Required task
Convert the lines beginning with the one containing "You are a computer-use" and ending with the one containing "click(x=575, y=18)", both included, into a numbered list with no blank lines. Omit the pictures.

Raw data
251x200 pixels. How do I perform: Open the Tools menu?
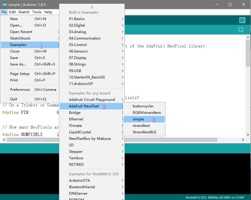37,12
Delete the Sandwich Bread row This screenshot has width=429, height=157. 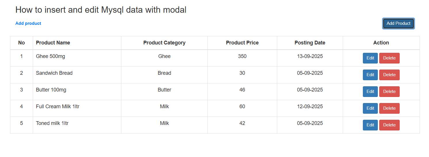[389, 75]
==
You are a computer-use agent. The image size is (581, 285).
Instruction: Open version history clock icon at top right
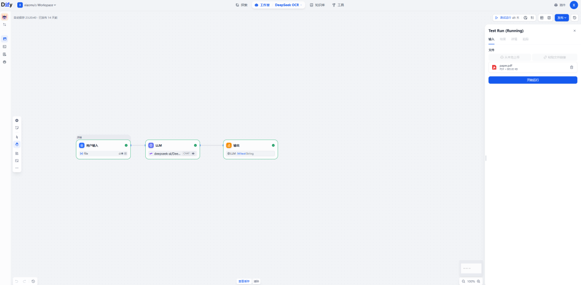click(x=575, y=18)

Output of the task
1. You are a computer-use agent. The image size is (581, 285).
2. Instruction: Open version history clock icon at top right
3. click(x=575, y=18)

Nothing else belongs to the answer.